The Legal Aid Agency has assured MPs that it has improved its complaints-handling process since being told to apologise and pay £10,000 to an expert witness for causing him distress by excessively auditing his bills.
The House of Commons justice select committee asked the agency to 'provide assurances' that lessons have been learned from the handling of a complaint brought by Dr Alan George.
George, a Middle East expert, alleged that the agency unfairly denigrated his character, unfairly reduced, capped and refused his fees; and unfairly subjected his work and fees to excessive assessment, review and audit from spring 2011 until autumn 2013. The Parliamentary and Health Service Ombudsman partly upheld his complaint.
LAA chief executive Shaun McNally wrote to the committee in June this year to confirm that the agency has re-evaluated its complaints-handling process.
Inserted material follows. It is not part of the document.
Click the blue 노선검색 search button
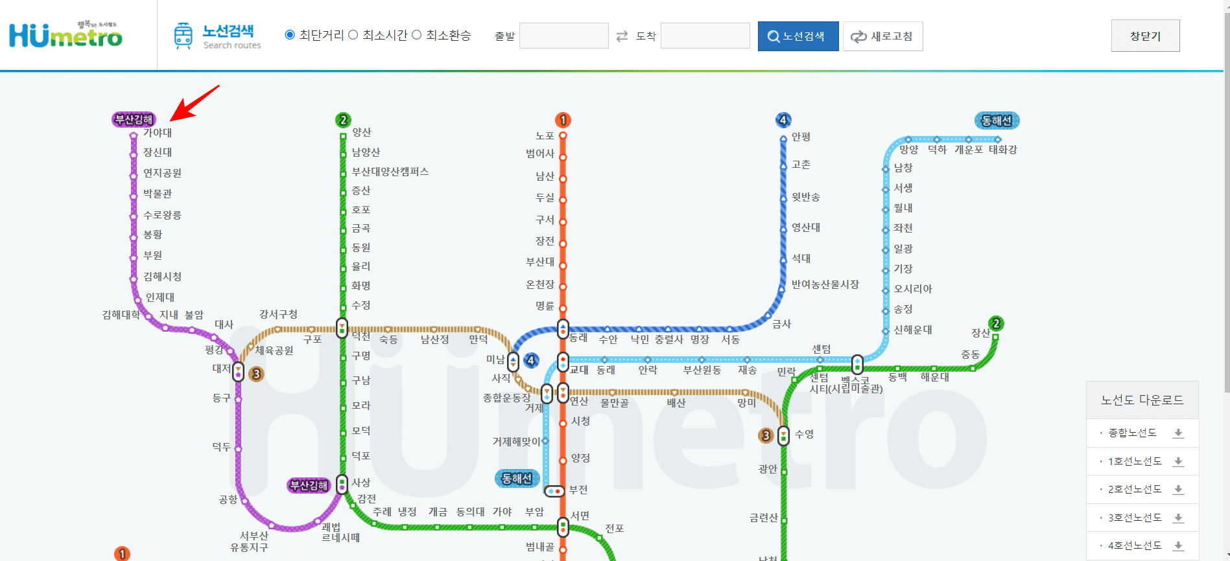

He said: 'This has involved the creation of a new team which scrutinise and investigate complaints of a similarly complex nature. This has introduced greater objectivity when complaints are investigated. We also communicated with all LAA staff so that they are clear that all of our customers have the right to complain, irrespective of whether or not there is a pre-existing direct contractual relationship.'
McNally says record-keeping has been improved 'by increasing digitisation across case management'. Dedicated email addresses have been established for 'external stakeholders'. Assurance processes have been updated and guidance has been issued to staff 'to make it clear how they are expected to handle concerns regarding requests for funding'.
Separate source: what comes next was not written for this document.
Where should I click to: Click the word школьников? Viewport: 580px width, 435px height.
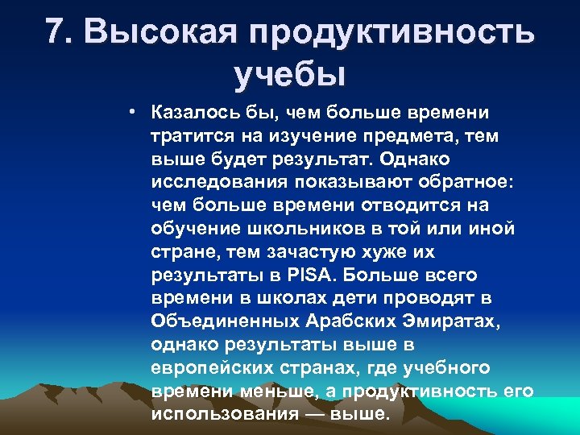tap(295, 230)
McNally concludes: 'I am confident that these procedural changes and improvements have strengthened the LAA's ability to appropriately resolve complaints which are put to us, and will prevent the recurrence of such an incident as was experienced by Dr George.'
George told the Gazette that the agency's changes were 'gratifying'. However, he said 'it doesn't reflect well on its management that an organisation that spends an annual £1.7bn of public money should have been suffering such fundamental deficiencies as those revealed by the ombudsman's investigation - and that these were identified and addressed only because of an investigation by an outside agency'.
The ombudsman, which was set up by parliament, makes final decisions on complaints that have not been resolved by the NHS in England and UK government departments.
The LAA's latest annual report states that 16 complaints were referred to the ombudsman in the 2017-18 financial year. Cases can take over a year to conclude. During 2017-18, the ombudsman partly upheld three cases; three were not upheld.